Hey @BenjaminWarnke , thanks for the contribution, I would love to include it in the code, but I need a bit more context.

If you remove LongArray from the implementation, than this fix is not necessary.

This might be hard, current implementation uses ULongArray as a backing array, and as far as I know in kotlin that is just an inline class represented by LongArray in runtime. There is a UIntArray based implementation, but it's not 100% up to date, and it would be a huge change to switch to it.

BenjaminWarnke commented 2 years ago

What happens if you don't apply this patch (if "commonJs" stays in place)?

According to the official documentation at https://kotlinlang.org/docs/js-modules.html we have 3 options (UMD, AMD and commonJs). commonJS is especially used in NodeJS, and does not work in the Browser. UMD (which is the default, if we remove that line) works in both environments (Browser+NodeJS) without further configuration. AMD requires further configuration to be done.

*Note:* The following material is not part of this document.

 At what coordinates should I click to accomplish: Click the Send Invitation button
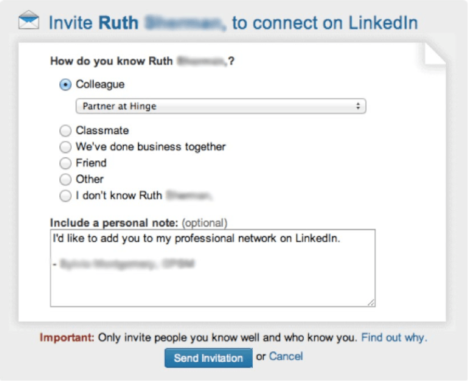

If you apply the patch, what happens if you don't include "Int64Array = BigInt64Array"?

The Browsers define the BigInt64Array class, but the Kotlin compiler expect a class called Int64Array. Without this assignment we get an error message, and can not use the library. In NodeJS we don't need this assignment.

Could we somehow include "Int64Array = BigInt64Array" in the BigNum library so that you don't have to do that manually

I had some experiments with this, but the main problem is, that we can not use any Kotlin code to do this initialization, because then it is already too late.

A possible solution could be to prepend "Int64Array = BigInt64Array" to the compiled javascript after the compiler had done its job - and before submission to maven. This of course would mess up the unit-testing, because this should use the patched javascript too.

ionspin commented 2 years ago

Great, thanks for explaining!

The Browsers define the BigInt64Array class, but the Kotlin compiler expect a class called Int64Array.

I'd suggest opening an issue on kotlin issue tracker regarding this

ionspin commented 2 years ago

Merged, once again thanks! Fix will be present in snapshots builds 0.3.3-SNAPSHOT in an hour or so.